Tycon Mismatch was our team for the ICFP 2001 Programming Contest. Most of us are (current or former) developers for the TILT project at Carnegie Mellon University.

Team Members
Perry Cheng
Tom Murphy
Charlie Smart
Dave Swasey
Joe Vanderwaart

I believe we all put in at least one all-nighter, but many of us were not working on the contest the whole weekend.

The contest task was to write an optimizer for an HTML-like markup language. We had to take a well-formed input and produce a smaller (hopefully) document with the same meaning. This task is quite nontrival, particularly due to tags like <PL>, which cancels out other style-setting tags.

There seem to be two reasonable strategies for this task. One is to do local optimizations to the document that we're given, in the style of the examples given in the task description. The other is to compute the meaning of the document and then try to reconstruct that as efficiently as possible.

Our original intention was to do a hybrid of these two methods. We planned to attempt local optimizations on the original document and a reencoded one, and after a few rounds of optimizations abandon one to focus our efforts on whichever seemed more promising. The reencoding optimization was risky, though, so we all wanted to work on local optimization passes for the first few days. An hour before the contest deadline, we decided to submit two separate entries for the two approaches. Both are written in SML, and were compiled for speed with MLton.

(\x.x)

This was our premiere entry. It consisted of the following optimization passes:

  • WhiteSpace - removes redundant whitespace
  • Space pushing - rearranges spaces in a "desirable" way
  • Tag flattening - optimizes the internal ADT (flattens lists)
  • Scoped Elim - removes redundant tags (as in task description)
  • Useless - removes tags that set attributes that are never used
  • Overlap inversion - see task description
  • Color Nesting - see task description
  • Hoist - factors out commuting tags which are repeated in sequence (ie <6><B>x</B></6><5><B>y</B></5> to <B><6>x</6><5>y</5></B>)
  • Joe's Redund - another pass at redundant tag removal
  • Attrthenpl - Special case of Useless
  • Fusetags - removes <B></B> and </B><B>
  • <PL> Shortcut - see task description
  • Color/Size Redund - special case of Scoped Elim

    Some of these passes are well suited to a tree representation (especially Useless, Hoist, and Scoped Elim); others are much easier in a linear representation. Consequently, we have two intermediate languages which the optimization driver automatically converts between.

    Our entry last year was disqualified for being incorrect, so we really wanted to have a functioning program this year. Owing to our work in certifying compilers, we knew that mechanically checking our work would effectively prevent mistakes. To do so, we run a semantic validator against the intermediate expressions after each optimization pass. Rogue, malfunctioning optimizations are dynamically disabled (with a nod to Camls 'R Us '99), and non-optimizations (those passes that make the tree larger!) are ignored. Our program spends most of its time verifying its own work. Since we have two intermediate languages, our program actually has two separate semantic checkers, giving even more redundancy!
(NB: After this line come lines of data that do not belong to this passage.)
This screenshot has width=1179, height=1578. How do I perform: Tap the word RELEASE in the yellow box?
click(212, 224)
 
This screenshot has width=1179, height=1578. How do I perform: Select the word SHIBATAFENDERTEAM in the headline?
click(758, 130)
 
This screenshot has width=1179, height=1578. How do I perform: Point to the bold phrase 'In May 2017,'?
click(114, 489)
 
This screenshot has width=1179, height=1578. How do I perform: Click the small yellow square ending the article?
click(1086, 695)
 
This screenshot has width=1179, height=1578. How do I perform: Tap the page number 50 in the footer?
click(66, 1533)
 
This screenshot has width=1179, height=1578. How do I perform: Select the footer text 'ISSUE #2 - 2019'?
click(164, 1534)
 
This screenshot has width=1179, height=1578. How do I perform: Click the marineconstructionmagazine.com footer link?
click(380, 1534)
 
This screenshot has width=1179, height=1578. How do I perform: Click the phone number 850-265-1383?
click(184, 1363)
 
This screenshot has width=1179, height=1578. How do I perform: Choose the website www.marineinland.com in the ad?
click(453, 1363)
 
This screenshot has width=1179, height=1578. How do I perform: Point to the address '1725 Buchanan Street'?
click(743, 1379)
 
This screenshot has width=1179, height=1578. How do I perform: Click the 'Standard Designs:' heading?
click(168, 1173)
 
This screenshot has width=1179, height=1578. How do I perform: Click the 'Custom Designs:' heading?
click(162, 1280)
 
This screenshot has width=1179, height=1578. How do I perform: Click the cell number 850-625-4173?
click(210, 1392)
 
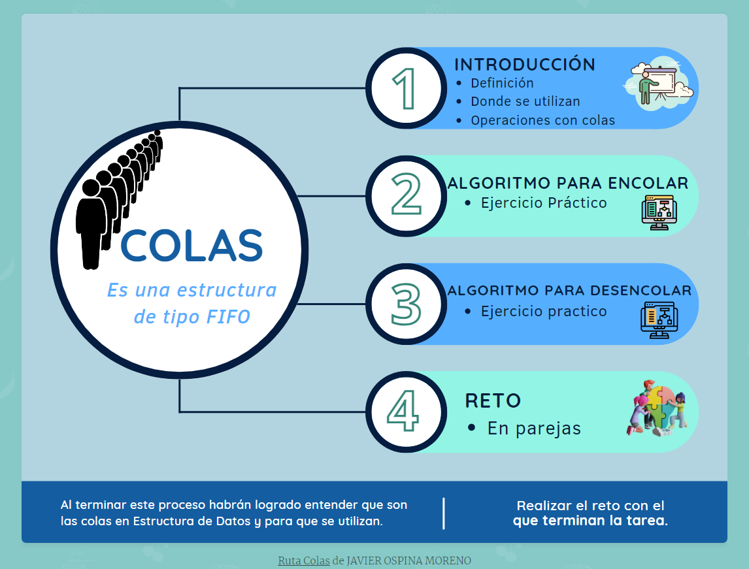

    The judges have begun posting preliminary results, and this entry seems to be reasonably competitive. It was not eliminated. It ties for first place on the trivial inputs, takes first place on input #5 ("random") by a pretty significant margin, and lands around 8th place for the other tests.

    See sorted results.

    Grab our submission for more details. (Also included are some fun tools.)

  • reencode

    This entry attempts to build the optimal document to represent a particular meaning, using dynamic programming. We were really concerned about running out of time when doing this (and rightfully so; even though the algorithm is polynomial time and space, the constants are large), so reencode is only a loose approximation of the optimal solution. It would have been best suited to be used as described in our "initial plan". From our readme:

    This program uses a randomized dynamic programming algorithm to recode the input document from scratch. It is a modified version of (what is believed to be) an O(n3) optimal solution (whose constant is too large). It instead runs in O(n log n) time, and produces only approximate results.

    Bundled with the reencode are a handful of our other optimizations (Whitespace, Redundant, Useless, and Hoist) to further tweak the approximate result.

    Unfortunately, this optimization ran out of time on the giant "exhaustive" test case, and was disqualified. I'm pretty sure this was running fine on our 5mb test files (in 3 minutes), so there must be something special about "exhaustive" which hurt us. It didn't perform as well as (\x.x) on the other tests, anyway.

    Grab our submission for more details.

    We had fun, and we'll see you next year!